Ben Corino doet verslag vanuit de lokale en regionale politiek:

In navolging van Rotterdam stemde de Dordtse gemeenteraad voor verkoop van haar Eneco-aandelen. Ook buurgemeente Zwijndrecht gaat voor het cashen van deze aandelen.

In de raadsvergadering bleef het lang onduidelijk wat de uitkomst zou gaan worden. Van de 53 gemeenten die aandelen Eneco in hun bezit hebben hadden twee van de drie grootaandeelhouders Den Haag en Rotterdam al een besluit genomen. Den Haag besloot om de aandelen te houden, Rotterdam besloot voor verkoop ervan. En gisteravond volgde na een lange beraadslaging Dordrecht.

De tegenstanders van de verkoop beriepen zich op het groene en duurzame karakter van Eneco en de historie waarin het voormalige Gemeentelijke Energie Bedrijf vanouds in handen van de overheid was. Ook werd er waarde gehecht om als aandeelhouder zeggenschap te behouden op het beleid van Eneco. Maar deze illusionaire vervalsing van de realiteit werd door de wethouder Financiën, Jasper Mos, doorgeprikt. Niet de gemeentelijke aandeelhouders maar de Raad van Commissarissen sturen het beleid van Eneco. Bovendien lag er de principevraag of gemeenten aandeelhouder moeten willen zijn.

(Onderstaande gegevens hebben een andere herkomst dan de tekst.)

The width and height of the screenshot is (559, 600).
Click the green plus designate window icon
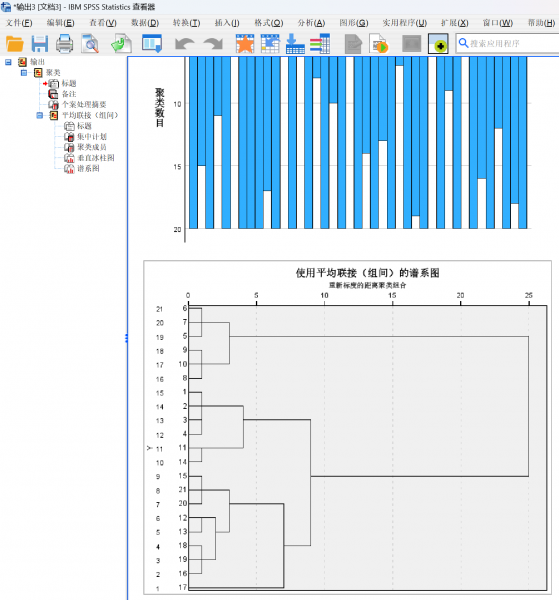[x=438, y=44]
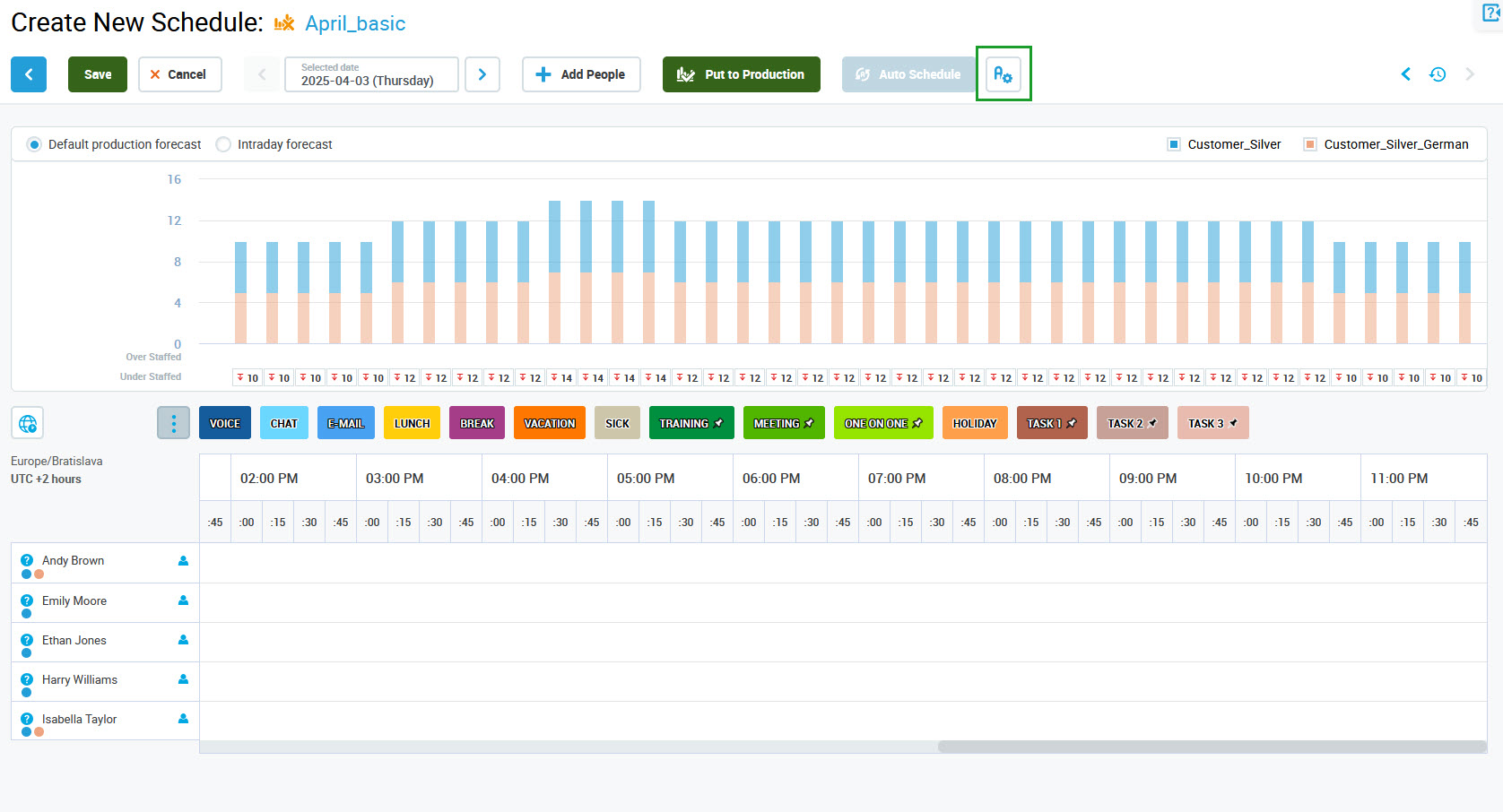Click question mark icon beside Emily Moore
The image size is (1503, 812).
(27, 600)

De angst dat verkoop van het bedrijf gevolgen voor de werkgelegenheid kan hebben, zoals de PvdA opperde vond het merendeel van de raad niet doorslaggevend.
Bert Staat van de CU/SGP stelde dat bij verkoop de jaarlijkse dividend, 3 à 4 miljoen euro, die als een vaste waarde in de begroting is opgenomen bij verkoop komt te vervallen. Daarentegen komt er wel, door verkoop eenmalig een bedrag binnen van vermoedelijk 250 miljoen euro binnen. Hij wilde duidelijkheid hoe er met deze opbrengst zal worden omgegaan. Die duidelijkheid kon Mos nog niet bieden.

Het was bij de stemming de stem van Beter voor Dordt die de doorslag gaf waardoor de raad met 25 stemmen voor en 13 tegen in principe akkoord ging met de afbouw Dordtse Eneco aandelen. In principe dan want rond mei volgend jaar moet er door het nieuwe College en gemeenteraad een definitief akkoord worden gegeven wanneer er meer duidelijkheid bestaat over de verdere afwikkeling van de verkoopopbrengst.